Сухой закон и пресса

Орган нонконформистской совести, комментируя очень любезно мои недавние замечания об Америке, естественно, перешел к критике, хотя и столь же любезной, моих замечаний о «сухом законе». Теперь, что касается меня, проблема не столько в «сухом законе» с большой буквы, сколько в запрете с маленькой. Я имею в виду, что меня интересует не столько спиртное, сколько свобода. Я хочу знать, на каком принципе действуют сторонники запрета в этом случае и как, по их мнению, он применяется к любому другому случаю. И я никак не могу понять. Можно было бы ожидать, что они будут утверждать, что в положении спиртного есть нечто особенное в принципе, и сделать это основой для нападок на спиртное. Но на самом деле они не нападают на спиртное; они совершенно просто нападают на свободу. Я имею в виду, что они довольствуются тем, что говорят об этой свободе то, что очевидно можно сказать о любой свободе — что ею можно, и она, гнусно злоупотреблять. Если бы это было окончательным возражением против любой формы свободы, никакой формы свободы никогда бы не существовало.
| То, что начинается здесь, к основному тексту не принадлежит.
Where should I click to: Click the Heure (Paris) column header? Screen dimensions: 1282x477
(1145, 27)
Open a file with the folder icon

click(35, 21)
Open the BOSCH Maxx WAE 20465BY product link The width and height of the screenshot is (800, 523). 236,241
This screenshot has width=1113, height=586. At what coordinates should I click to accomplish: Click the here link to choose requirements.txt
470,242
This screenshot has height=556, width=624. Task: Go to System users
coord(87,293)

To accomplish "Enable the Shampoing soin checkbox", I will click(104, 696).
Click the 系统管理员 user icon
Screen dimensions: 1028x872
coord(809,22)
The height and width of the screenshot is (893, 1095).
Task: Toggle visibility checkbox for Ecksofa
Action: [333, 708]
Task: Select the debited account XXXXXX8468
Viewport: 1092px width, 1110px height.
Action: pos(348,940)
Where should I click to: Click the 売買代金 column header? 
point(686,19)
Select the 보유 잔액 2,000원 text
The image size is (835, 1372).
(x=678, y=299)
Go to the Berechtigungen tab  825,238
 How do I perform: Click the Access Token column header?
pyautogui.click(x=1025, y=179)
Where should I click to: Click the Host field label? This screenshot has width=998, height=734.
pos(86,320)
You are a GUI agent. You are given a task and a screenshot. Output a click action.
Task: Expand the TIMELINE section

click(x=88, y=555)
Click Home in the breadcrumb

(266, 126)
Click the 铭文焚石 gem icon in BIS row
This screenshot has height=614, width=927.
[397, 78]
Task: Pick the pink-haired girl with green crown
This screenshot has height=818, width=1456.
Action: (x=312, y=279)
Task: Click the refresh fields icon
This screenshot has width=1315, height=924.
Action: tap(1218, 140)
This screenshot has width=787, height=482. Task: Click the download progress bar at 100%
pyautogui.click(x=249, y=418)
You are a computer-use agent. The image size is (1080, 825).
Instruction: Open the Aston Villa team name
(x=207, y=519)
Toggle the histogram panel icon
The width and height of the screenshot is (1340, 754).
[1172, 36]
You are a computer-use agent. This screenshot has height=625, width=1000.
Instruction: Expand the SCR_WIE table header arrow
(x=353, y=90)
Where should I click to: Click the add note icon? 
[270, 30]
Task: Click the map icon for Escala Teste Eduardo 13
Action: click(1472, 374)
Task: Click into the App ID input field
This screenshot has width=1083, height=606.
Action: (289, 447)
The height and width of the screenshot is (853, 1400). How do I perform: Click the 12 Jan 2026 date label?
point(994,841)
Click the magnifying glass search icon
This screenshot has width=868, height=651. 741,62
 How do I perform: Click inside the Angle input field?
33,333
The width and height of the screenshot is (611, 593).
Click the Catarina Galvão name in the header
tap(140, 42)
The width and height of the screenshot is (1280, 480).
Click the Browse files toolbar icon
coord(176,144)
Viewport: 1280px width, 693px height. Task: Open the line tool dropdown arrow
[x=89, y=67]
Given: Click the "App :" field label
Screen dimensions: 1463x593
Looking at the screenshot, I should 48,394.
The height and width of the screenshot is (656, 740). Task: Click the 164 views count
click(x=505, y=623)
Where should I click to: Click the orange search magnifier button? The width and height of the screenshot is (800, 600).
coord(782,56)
И, что наиболее примечательно, никогда не существовало бы тех конкретных форм свободы, которые наиболее священны для нонконформистской совести. Нонконформисты требовали свободы отделяться, хотя знали, что это ведет к анархии сект и злобным спорам. Они требовали лицензии на печать, хотя знали, что это подразумевает лицензию на печать двадцати фальшивок на одну истину. Я полагаю, нет ничего в истории, чем современный пуританин гордился бы более невинно, чем вещью, называемой свободой прессы, которая возникла из памфлетов семнадцатого века и особенно великого памфлета Мильтона. Тем не менее, все, что говорит Мильтон о допущении споров, несмотря на их опасности, можно было бы применить слово в слово к случаю допущения употребления алкоголя, несмотря на его опасности. Не является ли добродетель, которая запирает себя в отеле трезвости, беглой и монастырской добродетелью? Не является ли мораль, которая не смеет иметь вино на столе или в городе, решительно той, которая не смеет выйти навстречу своему врагу? Все аргументы Мильтона за свободу — это аргументы за пиво; и, конечно, сам Мильтон, безусловно, применил бы их к пиву. Весьма успешный пивовар, у которого он был латинским секретарем — джентльмен по имени Уильямс, иначе Кромвель — вряд ли был бы доволен им, если бы он не применил их к пиву.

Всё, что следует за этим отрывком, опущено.